Sen. Chris Coons applauded passage of the 2018 Farm Bill by the U.S. Senate Committee on Agriculture, Nutrition and Forestry by a bipartisan vote of 20-1.

The bill now moves to the full Senate for consideration.

“Defending Delaware’s working families, farmers and our environment are top priorities for me,” said Coons. “I am pleased that the leadership of the Senate Agriculture Committee worked together to craft a bipartisan package that will sustain the farm safety net, support agriculture research and education at Delaware universities, invest in our rural communities and preserve nutrition programs like SNAP, which helps feed more than 150,000 Delawareans a month. The Farm Bill has a long history of bipartisan support, and I am glad we are continuing that tradition.”

The bill includes a provision championed by Coons that will add international collaboration to the purposes of agricultural research supported by the U.S. Department of Agriculture. This will allow researchers in the U.S. to collaborate more easily with their international counterparts to study emerging animal and plant diseases, improve crop varieties and animal breeds and develop safe, efficient and nutritious food systems.

Other highlights for Delaware include:

— Strong support for rural infrastructure, including increased funding for rural water and wastewater grants, the Circuit Rider Program and emergency water assistance grants. These programs help ensure that rural communities in Delaware have clean, safe and affordable drinking water and sewer service.

— Continued support for agricultural conservation programs such as the Conservation Stewardship Program, Environmental Quality Incentives Program and Regional Conservation Partnership Program. These programs offer crucial tools that help farmers in Delaware and around the U.S. protect water quality, conserve soil, enhance wildlife habitat and protect land.

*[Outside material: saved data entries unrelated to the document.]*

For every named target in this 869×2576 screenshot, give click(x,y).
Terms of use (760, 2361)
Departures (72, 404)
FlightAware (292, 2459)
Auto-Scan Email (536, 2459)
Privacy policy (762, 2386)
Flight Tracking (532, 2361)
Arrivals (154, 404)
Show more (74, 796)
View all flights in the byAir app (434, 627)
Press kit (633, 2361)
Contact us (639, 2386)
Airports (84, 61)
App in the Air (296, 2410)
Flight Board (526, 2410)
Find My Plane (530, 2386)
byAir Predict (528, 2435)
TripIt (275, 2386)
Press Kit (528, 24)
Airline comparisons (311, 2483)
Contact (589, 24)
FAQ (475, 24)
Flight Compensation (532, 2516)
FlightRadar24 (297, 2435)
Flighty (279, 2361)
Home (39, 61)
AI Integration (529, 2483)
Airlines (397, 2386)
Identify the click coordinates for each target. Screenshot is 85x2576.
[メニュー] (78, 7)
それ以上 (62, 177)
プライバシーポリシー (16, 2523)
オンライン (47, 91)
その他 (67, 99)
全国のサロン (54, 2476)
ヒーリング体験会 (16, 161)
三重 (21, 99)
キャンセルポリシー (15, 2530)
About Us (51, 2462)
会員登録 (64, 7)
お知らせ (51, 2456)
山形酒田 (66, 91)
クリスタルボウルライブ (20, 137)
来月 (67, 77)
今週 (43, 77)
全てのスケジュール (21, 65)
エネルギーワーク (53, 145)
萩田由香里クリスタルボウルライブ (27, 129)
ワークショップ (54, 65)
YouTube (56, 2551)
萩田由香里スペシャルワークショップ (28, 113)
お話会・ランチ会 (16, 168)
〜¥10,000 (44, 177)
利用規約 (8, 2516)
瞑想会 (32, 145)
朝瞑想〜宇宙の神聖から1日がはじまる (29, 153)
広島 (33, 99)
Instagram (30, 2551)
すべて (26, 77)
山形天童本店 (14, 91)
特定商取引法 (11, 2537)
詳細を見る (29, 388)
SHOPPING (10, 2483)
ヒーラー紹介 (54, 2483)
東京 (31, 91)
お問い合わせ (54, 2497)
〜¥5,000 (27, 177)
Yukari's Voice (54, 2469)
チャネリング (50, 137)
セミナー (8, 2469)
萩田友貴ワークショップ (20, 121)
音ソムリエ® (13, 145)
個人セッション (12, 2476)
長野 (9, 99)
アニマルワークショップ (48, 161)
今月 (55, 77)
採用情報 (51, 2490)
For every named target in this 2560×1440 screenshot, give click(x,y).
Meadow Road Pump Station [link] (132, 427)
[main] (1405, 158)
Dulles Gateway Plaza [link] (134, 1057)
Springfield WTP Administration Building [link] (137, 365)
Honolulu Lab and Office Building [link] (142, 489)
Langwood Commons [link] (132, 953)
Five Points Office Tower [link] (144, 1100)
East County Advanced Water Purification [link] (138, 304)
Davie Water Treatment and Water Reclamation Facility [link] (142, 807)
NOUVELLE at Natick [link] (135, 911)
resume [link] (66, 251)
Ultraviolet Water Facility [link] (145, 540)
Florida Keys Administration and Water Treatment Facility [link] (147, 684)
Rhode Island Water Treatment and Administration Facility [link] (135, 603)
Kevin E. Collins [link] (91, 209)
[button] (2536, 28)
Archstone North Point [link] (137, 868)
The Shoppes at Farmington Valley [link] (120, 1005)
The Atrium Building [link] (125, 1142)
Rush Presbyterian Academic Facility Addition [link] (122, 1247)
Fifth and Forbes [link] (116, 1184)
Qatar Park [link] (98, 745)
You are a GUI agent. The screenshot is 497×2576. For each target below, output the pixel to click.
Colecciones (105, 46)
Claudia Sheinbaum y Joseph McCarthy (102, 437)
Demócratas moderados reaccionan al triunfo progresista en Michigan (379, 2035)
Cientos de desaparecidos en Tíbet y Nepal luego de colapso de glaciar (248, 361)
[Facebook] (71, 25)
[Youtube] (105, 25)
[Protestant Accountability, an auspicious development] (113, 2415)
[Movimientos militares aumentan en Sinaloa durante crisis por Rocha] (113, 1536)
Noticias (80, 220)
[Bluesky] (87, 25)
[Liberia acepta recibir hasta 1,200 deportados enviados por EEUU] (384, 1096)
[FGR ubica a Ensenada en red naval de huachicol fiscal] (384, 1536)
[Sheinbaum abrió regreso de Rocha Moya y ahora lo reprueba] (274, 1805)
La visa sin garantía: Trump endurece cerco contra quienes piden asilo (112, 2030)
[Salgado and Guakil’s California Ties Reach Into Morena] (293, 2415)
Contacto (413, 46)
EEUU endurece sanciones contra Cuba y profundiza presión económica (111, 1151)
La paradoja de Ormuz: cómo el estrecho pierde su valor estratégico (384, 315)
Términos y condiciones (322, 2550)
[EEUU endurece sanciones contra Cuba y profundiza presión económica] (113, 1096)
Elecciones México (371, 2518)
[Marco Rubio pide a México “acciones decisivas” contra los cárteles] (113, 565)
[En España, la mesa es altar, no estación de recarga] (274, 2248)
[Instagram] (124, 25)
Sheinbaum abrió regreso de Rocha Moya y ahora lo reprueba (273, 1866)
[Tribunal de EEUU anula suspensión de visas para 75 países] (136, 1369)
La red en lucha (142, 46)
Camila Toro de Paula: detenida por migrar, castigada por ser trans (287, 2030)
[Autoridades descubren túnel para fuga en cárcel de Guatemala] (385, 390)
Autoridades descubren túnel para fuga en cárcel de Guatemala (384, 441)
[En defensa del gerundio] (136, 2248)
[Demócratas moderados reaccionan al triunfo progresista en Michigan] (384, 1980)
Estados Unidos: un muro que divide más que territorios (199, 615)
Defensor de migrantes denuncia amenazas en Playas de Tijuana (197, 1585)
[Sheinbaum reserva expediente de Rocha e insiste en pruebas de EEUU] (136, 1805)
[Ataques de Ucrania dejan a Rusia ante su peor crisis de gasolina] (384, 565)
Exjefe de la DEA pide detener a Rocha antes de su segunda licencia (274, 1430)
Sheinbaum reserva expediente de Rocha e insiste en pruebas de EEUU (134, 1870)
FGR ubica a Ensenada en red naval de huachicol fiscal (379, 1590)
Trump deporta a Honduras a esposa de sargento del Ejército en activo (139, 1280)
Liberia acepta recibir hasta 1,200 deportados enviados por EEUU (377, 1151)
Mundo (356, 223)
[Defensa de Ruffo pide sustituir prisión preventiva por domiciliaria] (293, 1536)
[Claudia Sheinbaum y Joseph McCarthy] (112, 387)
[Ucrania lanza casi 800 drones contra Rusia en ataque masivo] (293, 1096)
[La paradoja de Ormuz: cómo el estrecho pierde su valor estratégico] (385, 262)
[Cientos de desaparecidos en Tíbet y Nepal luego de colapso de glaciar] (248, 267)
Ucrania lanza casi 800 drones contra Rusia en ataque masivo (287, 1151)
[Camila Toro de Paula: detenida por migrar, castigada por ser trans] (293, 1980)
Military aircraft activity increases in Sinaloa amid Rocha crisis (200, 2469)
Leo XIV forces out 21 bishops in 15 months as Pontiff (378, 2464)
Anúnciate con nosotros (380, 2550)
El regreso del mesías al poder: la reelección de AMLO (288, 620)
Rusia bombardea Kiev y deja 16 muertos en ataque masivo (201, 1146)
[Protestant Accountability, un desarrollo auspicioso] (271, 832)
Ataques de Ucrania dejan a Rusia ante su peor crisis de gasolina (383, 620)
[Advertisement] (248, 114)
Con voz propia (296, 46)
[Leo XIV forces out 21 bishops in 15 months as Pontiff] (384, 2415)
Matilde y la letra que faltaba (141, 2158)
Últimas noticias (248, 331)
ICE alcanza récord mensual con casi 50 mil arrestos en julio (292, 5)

— Improvements to the Chesapeake Bay Farm Bill Enhancements Act (S. 2039) championed by Coons and senators from the Chesapeake Bay area. These changes double funding for the RCPP program and create more opportunities for farmers on Delmarva and throughout the Chesapeake Bay watershed to benefit from the program, continuing a strong foundation for restoring the health of the watershed.

— Support for agricultural research, education, and extension programs at land-grant universities like the University of Delaware and Delaware State University. This includes a provision supported by Coons as part of the Carryover Equity Act of 2018 (S. 2384), which would benefit Delaware State University by fixing a provision that prohibits 1890 Land-Grant Institutions from carrying over more than 20 percent of their equity from one fiscal year to the next. This measure allows Delaware State University and 18 other 1890 institutions the same financial flexibility afforded to other land-grant universities throughout the nation.

— Doubles funding for the National Animal Health Laboratory Network. NAHLN is a partnership of federal, state and university-associated laboratories that helps track, diagnose and stop large-scale animal disease outbreaks like avian influenza. The University of Delaware’s Lasher Laboratory in Georgetown is a member of NAHLN, with world-renowned AI experts. Increased funding for NAHLN will help poultry farmers on Delmarva better protect their flocks from outbreaks.